A cash boost for Hull 2017 and funding for a number of cultural projects in Manchester were among the Northern highlights of today’s Autumn Statement.
Chancellor George Osborne confirmed that £1million would be used to “create a lasting legacy” for Hull’s UK City of Culture year.
The government cash came after lobbying from Hull MP and former cabinet minister Alan Johnson.
— Ashley Brown (@AshleyB0203) November 25, 2015
Also included in the Statement was confirmation of funding for a number of Manchester-based projects: £78m for The Factory Manchester – which will be the permanent home to the Manchester International Festival – and a further £9m a year revenue funding from 2018-19, £2.5m for the Museum of Science and Industry and £5 million for a new South Asia Gallery at Manchester Museum.

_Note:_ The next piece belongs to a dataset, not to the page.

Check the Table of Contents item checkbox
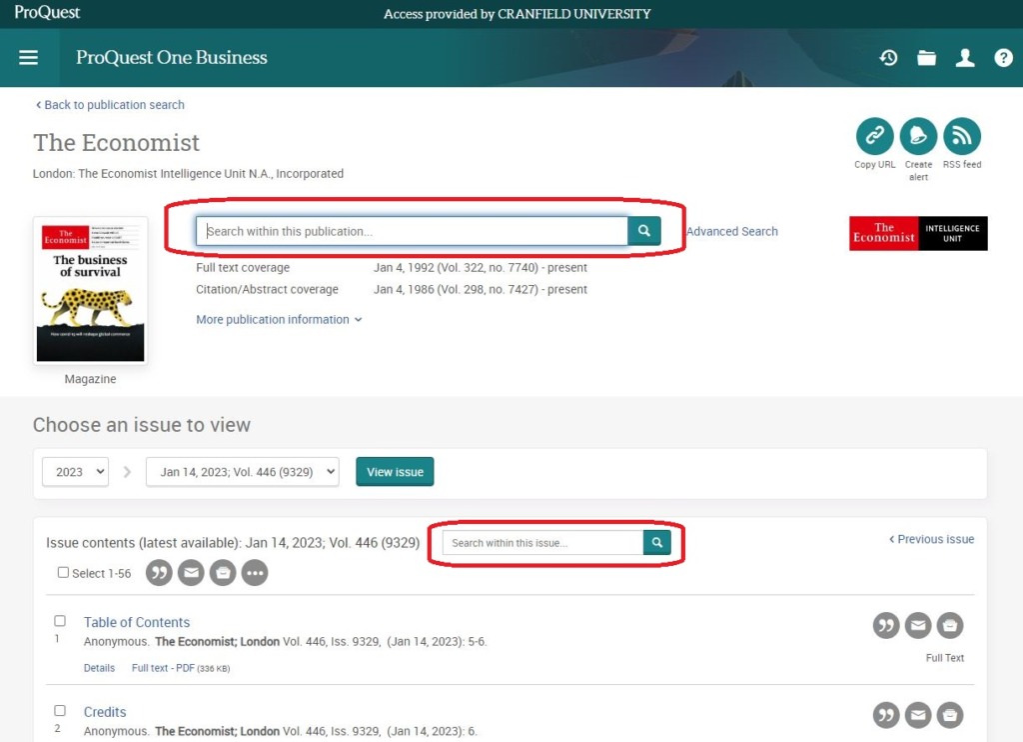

The government is also inviting the British Library to develop a business case for a print collections management hub in Wetherby.It also announced that Sir Gary Verity, the man who brought the Tour de France to Yorkshire, had been appointed to take forward the previously announced Great Exhibition of the North, which will celebrate the great art, design and culture of the North. A total of £5m has been committed.
It will also spend £15m on a Great Exhibition Legacy Fund to “pave the way for future cultural investment” in the Northern Powerhouse.

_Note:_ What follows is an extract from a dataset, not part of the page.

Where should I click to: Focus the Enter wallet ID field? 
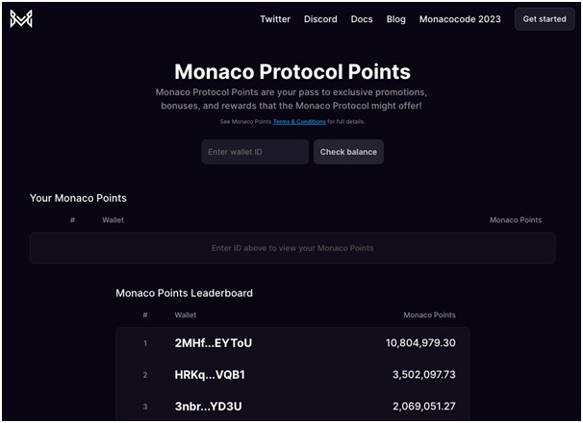click(255, 152)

Osborne also revealed more details of proposals to back the Northern Powerhouse devolution plan.
The government has agreed with the British Business Bank and LEPs in the North West, Yorkshire and the Humber and Tees Valley to create a Northern Powerhouse Investment Fund of over £400m to invest in smaller businesses.
Once the Northern Powerhouse was about cities. Now it's "the government’s plan to boost the economy across the North of England". Fuzzier.